■ **Text block**:
....

Environments change over time. Weather patterns vary. Ice ages come along. Rocks move around, get worn down. Plant life adapts, reinvents itself. The fauna adapts, too, through natural selection. The ancient past saw many more species of animal life than exist today. Extinction happens. It is a natural process. Change is nothing to be scared of. But accelerated change, of the kind predicted for the twenty-first century through global climate change, is another matter altogether, potentially a time of mass extinction.
Moa inhabited New Zealand for a very long time — the only birds in the world to exhibit no trace of wing bones. Long-lived and slow to reproduce, they occupied a wide range of habitats across the country. Their only natural enemy was a giant eagle, also now extinct. Moa were knocked down by a blitzkrieg of hunting within a few generations. But in far-flung parts of the land, including the wilds of Fiordland that probably had never seen people, some moa would ha
ve survived. In the end, what killed them off?
Reproductive failure is one notion. Isolated and widely-dispersed species that live a long time but breed slowly are at risk of not achieving rates of replacement. Sometimes the gender balance in the remnant population gets out of kilter (too few females, for example, as has happened to kākāpō). The species declines steadily then dies out. Food supply is another factor. Fire is also implicated. Fires caused by lightning, Polynesian overlanders and nineteenth-century European runholders would have reduced the habitat of some moa species. What else? In his statement about a lack of understanding of extinction processes, Atholl Anderson was also suggesting, I think, that some species become unsuited to their environments. Did the first people to settle New Zealand, bold, efficient and wide-ranging hunters in search of protein, arrive at a time when moa were teetering anyway, and highly vulnerable to hunting?

....

■ **Information provided**:
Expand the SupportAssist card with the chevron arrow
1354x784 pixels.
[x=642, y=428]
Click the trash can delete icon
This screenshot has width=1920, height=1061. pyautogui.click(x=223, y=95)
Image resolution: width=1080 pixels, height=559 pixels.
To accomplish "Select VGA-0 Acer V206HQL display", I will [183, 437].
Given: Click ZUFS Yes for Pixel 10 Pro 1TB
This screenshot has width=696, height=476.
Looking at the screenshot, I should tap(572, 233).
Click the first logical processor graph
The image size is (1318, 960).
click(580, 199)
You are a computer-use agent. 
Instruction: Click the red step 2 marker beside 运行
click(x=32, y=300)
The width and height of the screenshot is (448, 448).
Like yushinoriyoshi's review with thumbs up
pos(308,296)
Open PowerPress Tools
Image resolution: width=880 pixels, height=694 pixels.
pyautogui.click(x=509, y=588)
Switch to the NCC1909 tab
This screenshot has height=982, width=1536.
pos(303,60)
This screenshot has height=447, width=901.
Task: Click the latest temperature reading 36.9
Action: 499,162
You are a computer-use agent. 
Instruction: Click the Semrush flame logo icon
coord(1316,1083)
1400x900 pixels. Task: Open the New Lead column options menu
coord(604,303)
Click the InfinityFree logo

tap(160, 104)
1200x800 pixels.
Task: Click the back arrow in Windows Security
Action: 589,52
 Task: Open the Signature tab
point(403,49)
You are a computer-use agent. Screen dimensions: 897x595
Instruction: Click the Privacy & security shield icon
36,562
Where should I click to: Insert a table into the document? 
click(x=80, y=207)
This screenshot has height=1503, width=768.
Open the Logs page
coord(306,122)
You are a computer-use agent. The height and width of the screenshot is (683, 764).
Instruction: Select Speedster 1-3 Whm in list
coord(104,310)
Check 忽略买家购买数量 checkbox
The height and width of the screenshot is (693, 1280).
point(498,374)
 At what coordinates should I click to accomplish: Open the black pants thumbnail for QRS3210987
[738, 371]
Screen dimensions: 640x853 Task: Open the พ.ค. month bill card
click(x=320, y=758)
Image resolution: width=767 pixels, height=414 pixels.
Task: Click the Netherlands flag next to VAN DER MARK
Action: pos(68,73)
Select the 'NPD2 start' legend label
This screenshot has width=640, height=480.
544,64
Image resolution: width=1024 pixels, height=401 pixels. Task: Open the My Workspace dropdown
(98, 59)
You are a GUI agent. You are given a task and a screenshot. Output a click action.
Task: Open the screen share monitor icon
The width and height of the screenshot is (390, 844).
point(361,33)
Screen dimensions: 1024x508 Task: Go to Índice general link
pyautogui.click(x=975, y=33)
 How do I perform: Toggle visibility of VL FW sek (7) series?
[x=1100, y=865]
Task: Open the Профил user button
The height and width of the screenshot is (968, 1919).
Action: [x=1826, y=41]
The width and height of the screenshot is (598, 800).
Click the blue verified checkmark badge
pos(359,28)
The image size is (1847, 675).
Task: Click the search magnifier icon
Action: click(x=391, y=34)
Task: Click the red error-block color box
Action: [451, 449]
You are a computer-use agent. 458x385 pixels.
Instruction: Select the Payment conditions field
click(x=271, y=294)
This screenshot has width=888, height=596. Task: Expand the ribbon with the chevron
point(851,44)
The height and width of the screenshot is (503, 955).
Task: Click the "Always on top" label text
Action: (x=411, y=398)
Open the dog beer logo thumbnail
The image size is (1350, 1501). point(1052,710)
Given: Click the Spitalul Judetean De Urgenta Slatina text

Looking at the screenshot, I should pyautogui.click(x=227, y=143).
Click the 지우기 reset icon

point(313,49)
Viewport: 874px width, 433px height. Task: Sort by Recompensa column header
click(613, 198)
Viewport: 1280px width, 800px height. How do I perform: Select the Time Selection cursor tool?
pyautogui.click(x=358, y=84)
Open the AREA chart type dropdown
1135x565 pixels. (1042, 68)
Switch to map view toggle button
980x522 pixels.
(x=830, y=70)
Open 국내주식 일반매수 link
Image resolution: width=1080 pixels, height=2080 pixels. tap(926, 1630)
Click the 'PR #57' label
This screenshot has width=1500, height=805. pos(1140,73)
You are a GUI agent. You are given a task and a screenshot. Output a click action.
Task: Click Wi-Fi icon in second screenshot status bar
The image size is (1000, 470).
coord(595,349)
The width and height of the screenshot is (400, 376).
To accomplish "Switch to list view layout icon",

....

■ **Task statement**:
List the causes of fires named in the text about moa extinction.

■ **Final answer**:
- Lightning
- Polynesian overlanders
- Nineteenth-century European runholders